Against this background, the remainder of the paper is structured as follows. The subsequent section looks at the literature review; thereafter, the development of a site assessment, and the screening and ranking methodology employed in this study, are described. This ranged from site identification to the filtering and ranking of sites based on the assigned relative weight and attribute suitability scores as adopted from the literature, industry practice and stakeholder engagement. The developed methodology was then applied to a case study in Zambia. Additionally, the limitations in the site appraisal methods and tools used were highlighted. Having appraised and ranked the sites accordingly, a scoping design methodology was developed to be applied to the site with the most promising potential (i.e., highly ranked site). Furthermore, the results of the detailed case study design and formulated models were examined and discussed. Lastly, the conclusion and recommendations from the research were drawn by referencing the research outcomes, key results, study limitations and further work to be done.

2. Literature Review

2.1. Overview on FPV and Onshore Wind Potential

The evolution of FPV has, in the recent past, included the hydropower industry, owing to the opportunity for retrofitting or installing FPV panels on the abundant water surface area of hydro dams [6,15]. To put this into perspective, hydropower represents a vital aspect of the renewable energy system and covered approximately 16.4 percent of the global electricity generation at the end of 2017, which is equivalent to 1.27 TW and 4.185 TWh of total installed capacity and generated energy, respectively, owing to the increased technological investment in the equatorial regions and China. However, the negative impact of climate change (i.e., noticeable droughts) over the past decade in some regions of the world has necessitated the rapid penetration of solar photovoltaics and wind technologies [11]. The global FPV potential for waterbodies was mapped by research with hydropower capabilities, which included electricity generation and installation capacity in terawatt-hours and gigawatts, respectively. Figure 1 below outlines the total world energy distribution in “GW” at the top and “TWh” at the bottom [16].
The percentage requirement of water-body surface area that matches the capacity of some hydropower plants in Ghana, Brazil, Malaysia, India, Turkey, Egypt, Venezuela, and Zambia is given in Table 1, which compares the various powerplants under consideration.
To put things into perspective, and by taking Kafue Gorge Upper as an example, Table 1 shows that approximately 14% of the dam area is required to match the existing hydropower capacity of 990 MW, excluding mooring considerations, while the value increases to about 24% by including mooring.

********

### What is expected
Write the next part of the text on floating solar panels at hydropower dams, starting right after its last sentence. The material that comes next plays no role here.

### Supplied information
********

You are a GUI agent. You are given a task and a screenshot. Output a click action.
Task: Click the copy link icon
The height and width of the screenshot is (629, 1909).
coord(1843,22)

********

### Answer to this exercise
According to research published by Rosa-Clot and Tina, Farfan and Breyer, Cazzaniga, and Nordmann et al., [11,16,17], the potential of large-scale hydro-connected photovoltaics is vastly promising, owing to photovoltaics’ technological advancement, including enhanced mooring and anchoring techniques. The Longyangxia power plant in China is an example of a large-scale hydro-PV hybrid energy generation system, with a distribution of 850 MW and 1250 MW of solar PV ground-mounted and hydropower plants, respectively. This energy mix offers a time complementarity in the output by utilizing dispatchable hydropower to reduce the power variations and voltage sags of the system, due to intermittent solar power. The network energy dispatch curve is thus met by the downward or upward throttling of hydropower, depending on whether the photovoltaics output is high or low, respectively, thereby improving the reliability and enhancing the total energy generation of the system [11,18]. Scholarly analyses had brought to light the mutual benefits of FPV systems by not only reducing algae growth and evaporation but also making a reduction in the generation cost of solar PV energy, owing to the lower operating temperatures of PV panels [16,19].
With regard to wind energy reviews, the research by Local-Arantegui and Serrano-Gonzalez [20] has shown a technological evolution toward larger machines (i.e., taller towers, longer blades and high-capacity power generators). To put this into a global perspective, the size of the wind turbines in terms of hub height, rated power and rotor diameter had increased from 30 m hub height, 30 m rotor diameters and 300 kW rated power in the late 1980s, to 87.7 m hub height, 92.7 m rotor diameter and 2.1 MW rated power at the beginning of 2015. This technological evolution has been driven mainly by the process of attaining carbon neutrality, grid code integration adherence, scaling up the process to minimize reliability issues, and further cost reductions owing to the increase in capacity factor of most projects. Moreover, higher wind speeds, and consequently high energy yields, prevail at high altitudes; as such, wind turbine technology has advanced to accommodate longer heights of wind turbines (i.e., an increase in hub height and rotor diameter) [21,22]. According to the global wind energy council and Jin et al., [23], at the beginning of 2015, wind resources had become the largest and most successful renewable technology deployment, with 370 GW of global cumulative capacity. This feat was achieved in approximately 20 years. Many wind turbine configuration types have been addressed in the literature; nonetheless, the doubly fed induction generator (DFIG) configuration stood out in terms of mainstream technological development, owing to its high energy efficiency, low power consumption and low mechanical stress [24]. The evaluation and analysis of the impact of the DFIG on system stability and reliability have become pertinent with the increase in penetration of variable renewable energy source–VRES (i.e., wind) [25,26,27,28]. Swarna et al. [29] revealed the reactive power support capability of DFIGs at the wind turbine machine terminals during instances of active power generation curtailment.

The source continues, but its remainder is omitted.